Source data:
══════════════════════════════
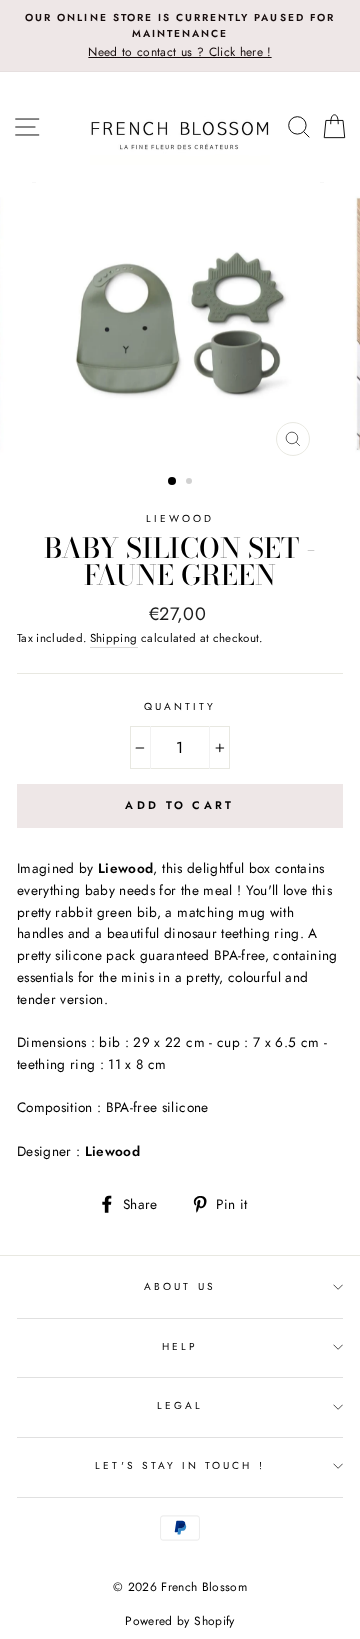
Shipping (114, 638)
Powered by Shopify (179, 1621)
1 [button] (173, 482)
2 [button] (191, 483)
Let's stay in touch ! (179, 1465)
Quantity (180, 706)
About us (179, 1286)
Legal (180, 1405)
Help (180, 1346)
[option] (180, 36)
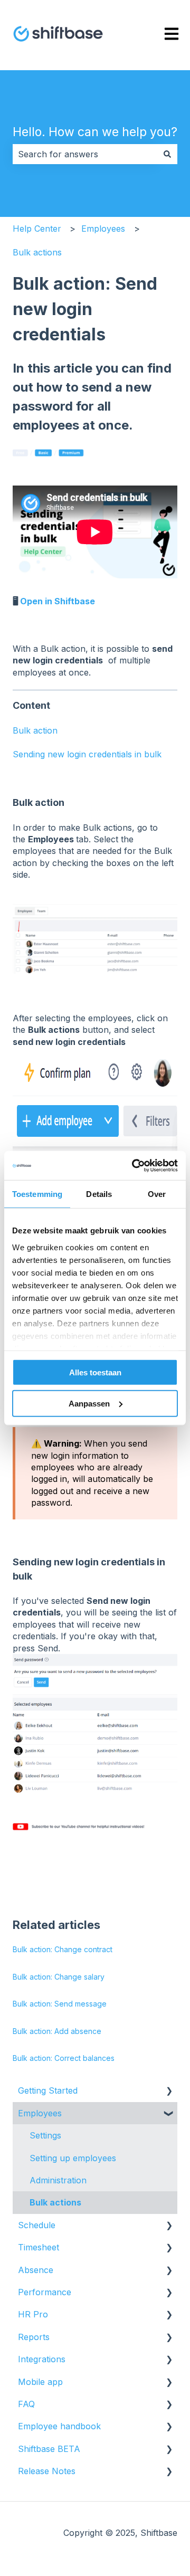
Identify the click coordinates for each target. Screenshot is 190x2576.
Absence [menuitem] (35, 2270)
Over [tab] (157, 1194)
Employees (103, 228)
══════════════════════════════
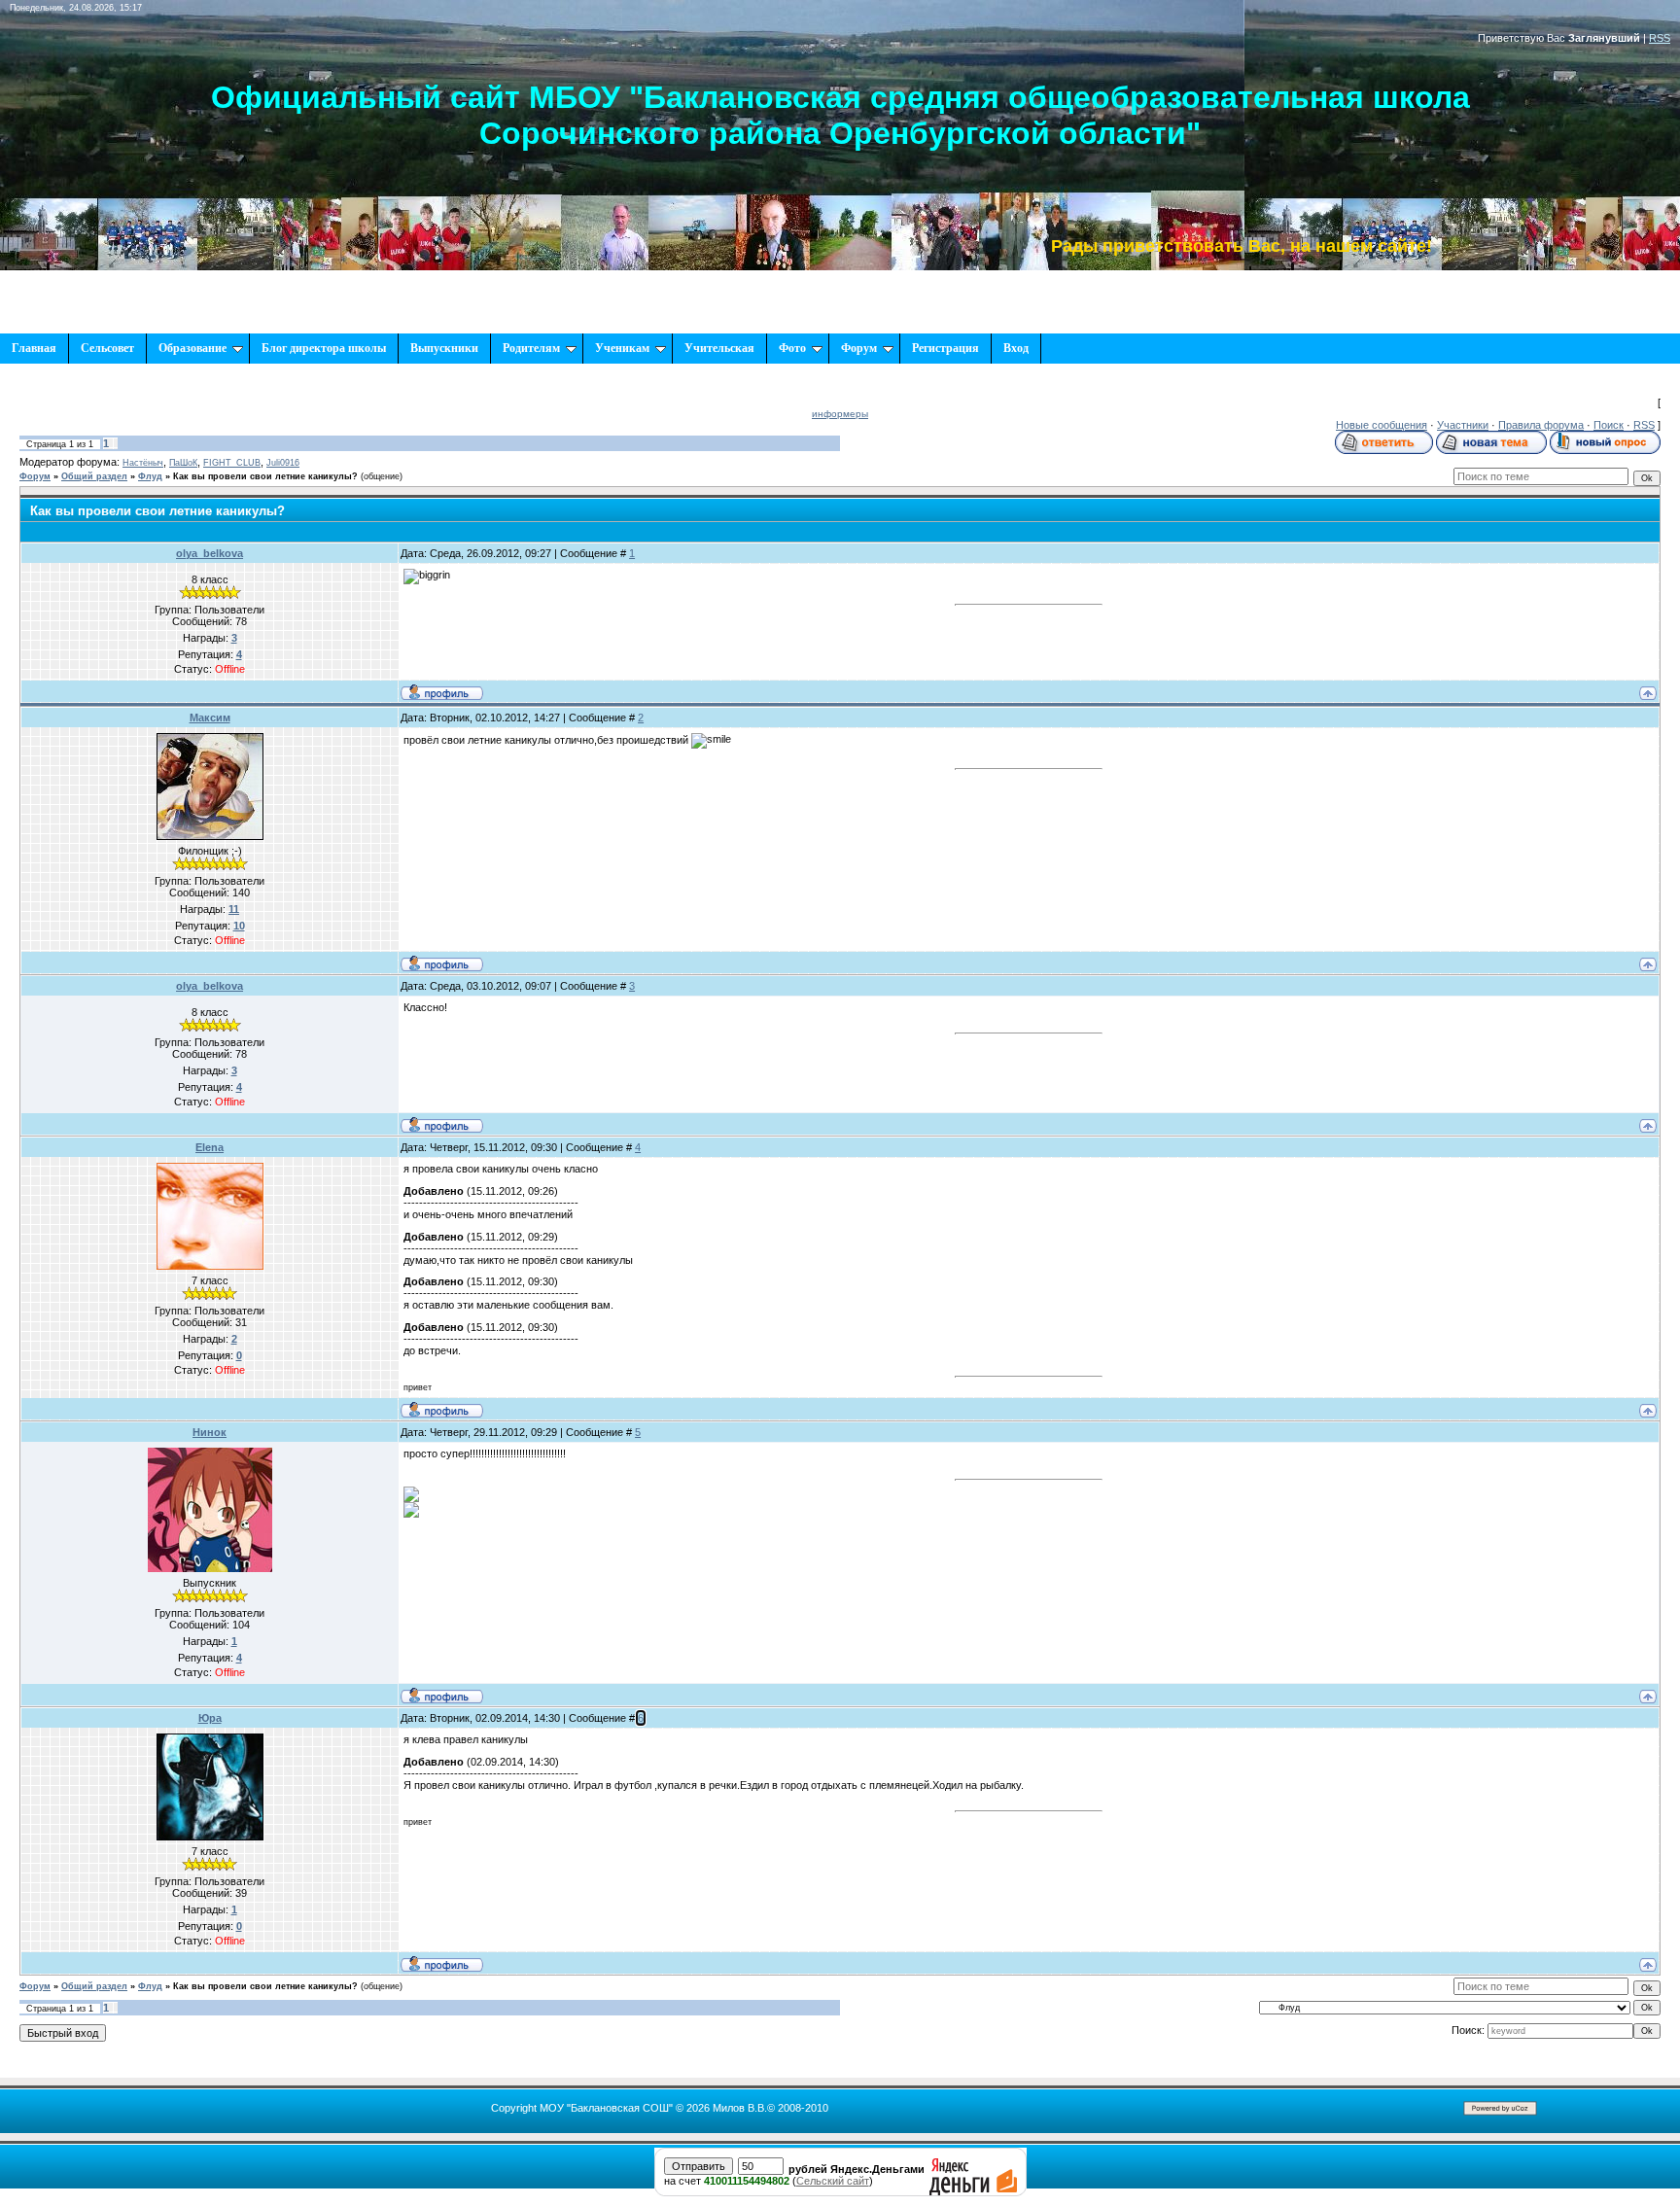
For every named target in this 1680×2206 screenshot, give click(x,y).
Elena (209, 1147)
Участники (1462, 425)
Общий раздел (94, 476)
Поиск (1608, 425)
══════════════════════════════
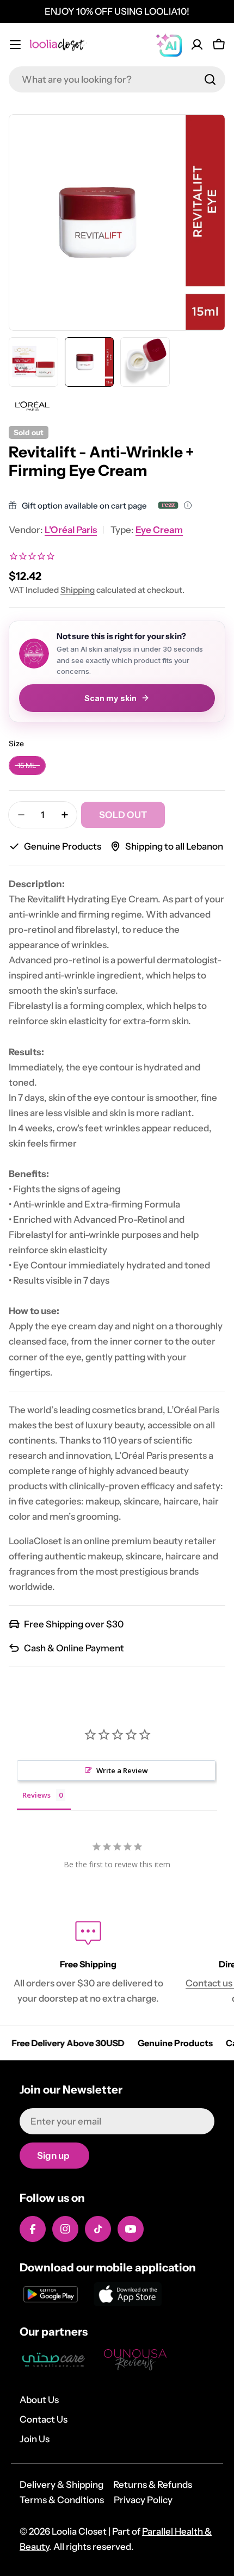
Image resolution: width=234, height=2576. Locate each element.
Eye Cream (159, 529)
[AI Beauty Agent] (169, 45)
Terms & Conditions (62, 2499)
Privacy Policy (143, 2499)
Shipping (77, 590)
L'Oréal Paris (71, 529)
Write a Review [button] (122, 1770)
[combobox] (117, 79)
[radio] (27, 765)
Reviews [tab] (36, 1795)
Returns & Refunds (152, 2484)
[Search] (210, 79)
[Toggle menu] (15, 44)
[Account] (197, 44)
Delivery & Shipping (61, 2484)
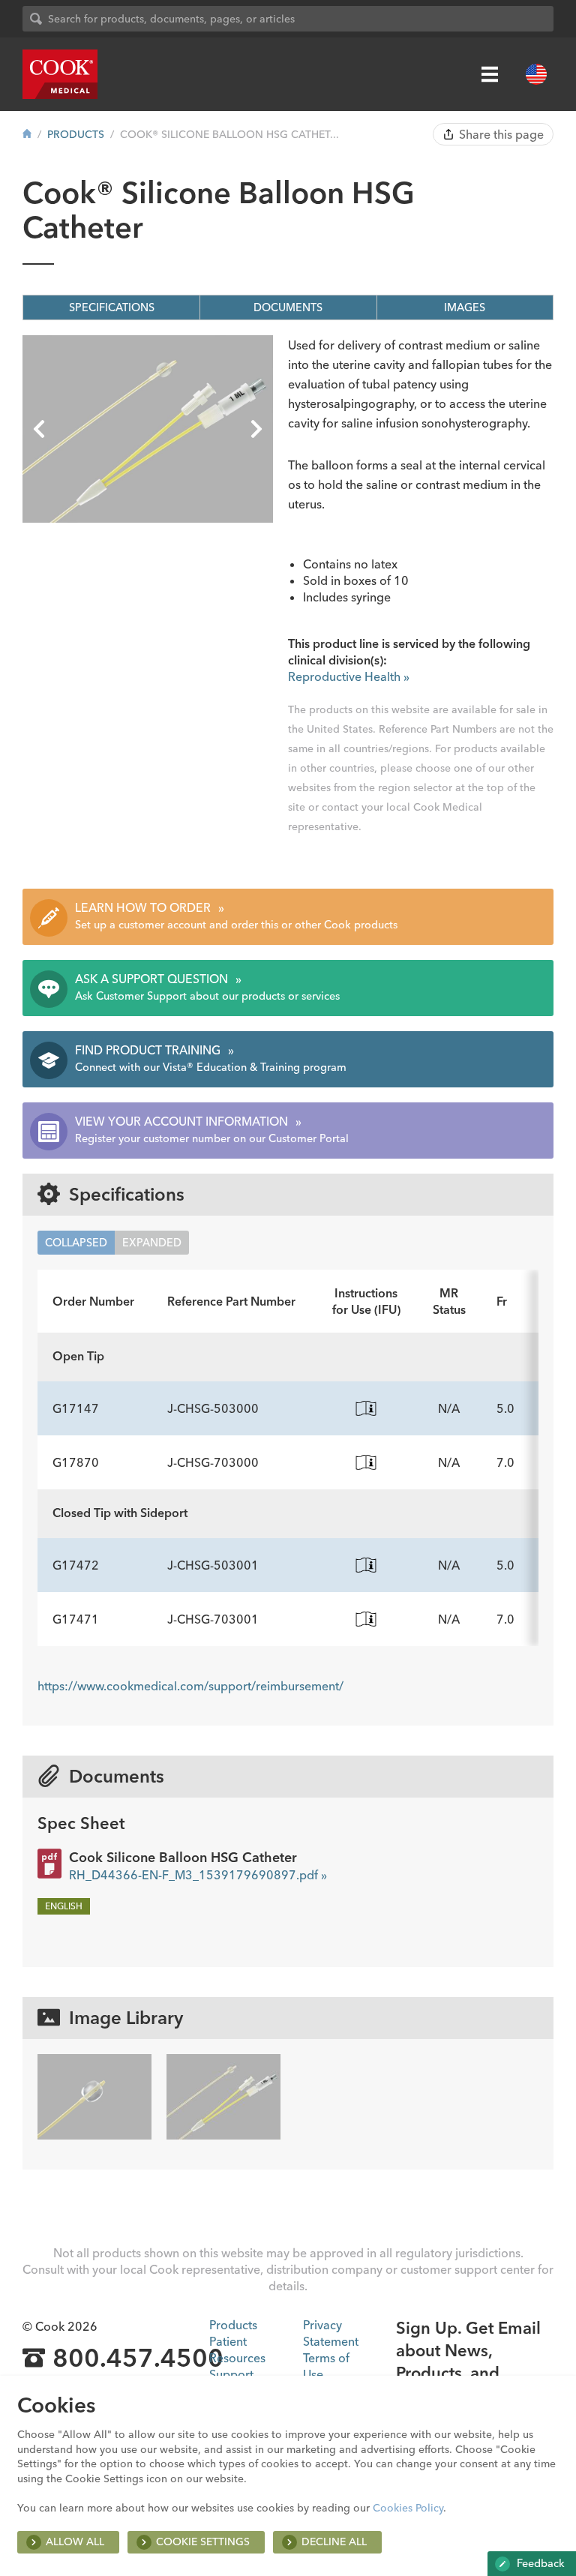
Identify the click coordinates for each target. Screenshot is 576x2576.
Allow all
══════════════════════════════
(TASK ITEM):
Your task is to gather all lines from the entries above that hold the word "coordinates".

(SOLUTION):
Identify the click coordinates for each target. Screenshot is 190x2576.
Identify the click coordinates for each target. Screenshot is 576x2576.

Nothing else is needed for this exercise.